Perhaps no other actress–apart from Audrey Hepburn in Roman Holiday–hit the jackpot as much as Emmanuelle Riva with her debut role as Elle in Hiroshima, Mon Amour. As part of the trailblazing movement that would become known as Left Bank Cinema (the less financially successful facet of the French New Wave; Right Bank Cinema was where the so-called money was for the likes of Godard and Truffaut), the film focuses on conversations between Elle (Riva) and Lui (Eiji Okada) over a period of thirty-six hours.
In many ways, the iconic movie would go on to influence Richard Linklater’s Before Sunrise trilogy as it was the first time in cinema history when so much emphasis was placed solely on dialogue between two people, especially dialogue that frankly addressed the demise of a tryst. Flashbacks and memories establish Elle’s arrival to Hiroshima after the atrocious August 6, 1945 bombing. Her romantic dalliance with Lui begins with an entanglement of two bodies (racy for the time, you know) and the signature use of director Alain Resnais’ repetition of dialogue by Marguerite Duras, as Lui insists, “You saw nothing in Hiroshima.”

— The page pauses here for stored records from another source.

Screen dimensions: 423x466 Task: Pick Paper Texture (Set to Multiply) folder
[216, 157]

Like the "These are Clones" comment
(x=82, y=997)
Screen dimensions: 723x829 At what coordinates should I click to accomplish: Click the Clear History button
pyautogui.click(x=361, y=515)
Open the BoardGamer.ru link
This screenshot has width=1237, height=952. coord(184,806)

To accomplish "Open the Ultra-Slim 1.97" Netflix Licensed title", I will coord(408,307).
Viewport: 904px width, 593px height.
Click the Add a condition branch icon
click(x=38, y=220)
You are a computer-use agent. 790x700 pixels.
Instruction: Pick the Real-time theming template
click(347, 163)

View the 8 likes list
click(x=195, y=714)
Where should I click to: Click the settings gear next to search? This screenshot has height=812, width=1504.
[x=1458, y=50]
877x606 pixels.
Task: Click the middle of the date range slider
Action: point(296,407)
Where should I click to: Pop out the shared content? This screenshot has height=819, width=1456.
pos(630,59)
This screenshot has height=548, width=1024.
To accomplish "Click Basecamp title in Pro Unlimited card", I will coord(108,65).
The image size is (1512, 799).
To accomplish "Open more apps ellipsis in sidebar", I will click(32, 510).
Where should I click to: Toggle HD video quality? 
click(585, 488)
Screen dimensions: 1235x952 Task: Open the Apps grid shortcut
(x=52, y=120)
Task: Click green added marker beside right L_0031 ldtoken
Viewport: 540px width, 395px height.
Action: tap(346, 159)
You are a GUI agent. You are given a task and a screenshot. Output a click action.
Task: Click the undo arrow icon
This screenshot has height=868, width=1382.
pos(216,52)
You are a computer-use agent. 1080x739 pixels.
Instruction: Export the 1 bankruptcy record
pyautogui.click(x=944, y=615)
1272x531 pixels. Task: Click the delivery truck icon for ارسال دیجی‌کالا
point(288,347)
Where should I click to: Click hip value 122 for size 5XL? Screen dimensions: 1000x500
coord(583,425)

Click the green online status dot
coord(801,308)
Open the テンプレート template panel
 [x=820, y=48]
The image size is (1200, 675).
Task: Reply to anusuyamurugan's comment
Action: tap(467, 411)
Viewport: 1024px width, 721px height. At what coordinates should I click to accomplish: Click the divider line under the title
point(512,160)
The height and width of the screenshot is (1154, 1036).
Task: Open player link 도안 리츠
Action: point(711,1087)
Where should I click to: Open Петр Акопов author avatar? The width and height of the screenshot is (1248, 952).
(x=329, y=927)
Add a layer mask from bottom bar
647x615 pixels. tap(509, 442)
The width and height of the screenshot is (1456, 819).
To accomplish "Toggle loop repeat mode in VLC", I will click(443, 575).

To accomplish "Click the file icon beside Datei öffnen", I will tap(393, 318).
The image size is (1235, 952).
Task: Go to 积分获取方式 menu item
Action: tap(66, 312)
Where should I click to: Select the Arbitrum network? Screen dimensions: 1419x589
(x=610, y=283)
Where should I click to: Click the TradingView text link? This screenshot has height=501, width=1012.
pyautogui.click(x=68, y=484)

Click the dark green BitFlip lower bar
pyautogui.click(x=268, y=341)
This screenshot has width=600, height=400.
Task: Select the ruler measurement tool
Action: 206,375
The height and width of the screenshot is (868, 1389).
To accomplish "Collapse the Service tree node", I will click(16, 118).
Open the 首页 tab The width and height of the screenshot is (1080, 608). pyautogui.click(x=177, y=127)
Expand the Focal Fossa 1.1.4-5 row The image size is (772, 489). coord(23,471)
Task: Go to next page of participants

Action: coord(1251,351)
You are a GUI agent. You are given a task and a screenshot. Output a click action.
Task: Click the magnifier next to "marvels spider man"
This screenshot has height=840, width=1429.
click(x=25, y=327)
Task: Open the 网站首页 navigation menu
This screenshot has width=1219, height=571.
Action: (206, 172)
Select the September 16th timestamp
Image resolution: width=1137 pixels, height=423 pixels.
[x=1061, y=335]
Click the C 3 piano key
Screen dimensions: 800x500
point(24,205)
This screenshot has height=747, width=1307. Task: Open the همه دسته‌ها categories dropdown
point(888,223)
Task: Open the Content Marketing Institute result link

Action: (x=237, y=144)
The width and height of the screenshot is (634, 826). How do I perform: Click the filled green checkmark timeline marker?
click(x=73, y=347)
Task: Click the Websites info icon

But oh, the things she saw, and experienced–particularly at that museum she went to four times, the one showcasing the wreckage and aftermath of the atomic bomb. Indeed, this, too, is the metaphor wielded for relationships in Hiroshima, Mon Amour. No one gets out unscathed or even alive–at least not half as alive as they felt before. The use of memory and its distortion for survival purposes plays another integral role in the film. As Elle so accurately puts it, “Just as in love, there is this illusion, this illusion that you will never be able to forget, the way I had the illusion, faced with Hiroshima, that I would never forget. Just as in love.”
Forgetting and/or suppressing is the only way to survive any trauma–and what trauma is greater than love lost? For Emmanuelle Riva to step into a role so powerful and poignant at the outset of her filmography immediately established her as one of the greats of French cinema.
Though Riva’s career would go on to thrive and continue to show her acting ability (especially with the 2012 coup, Amour, for which she became the oldest actress to be nominated for an Academy Award), it was always this first film, the first time we fell in love with Riva, that one thinks of when she comes to mind. Her death on January 27th from cancer conjures the image of her saying as Elle, “Why deny the obvious necessity for memory?” And in that necessity, film enthusiasts and victims of love everywhere could never forget Riva.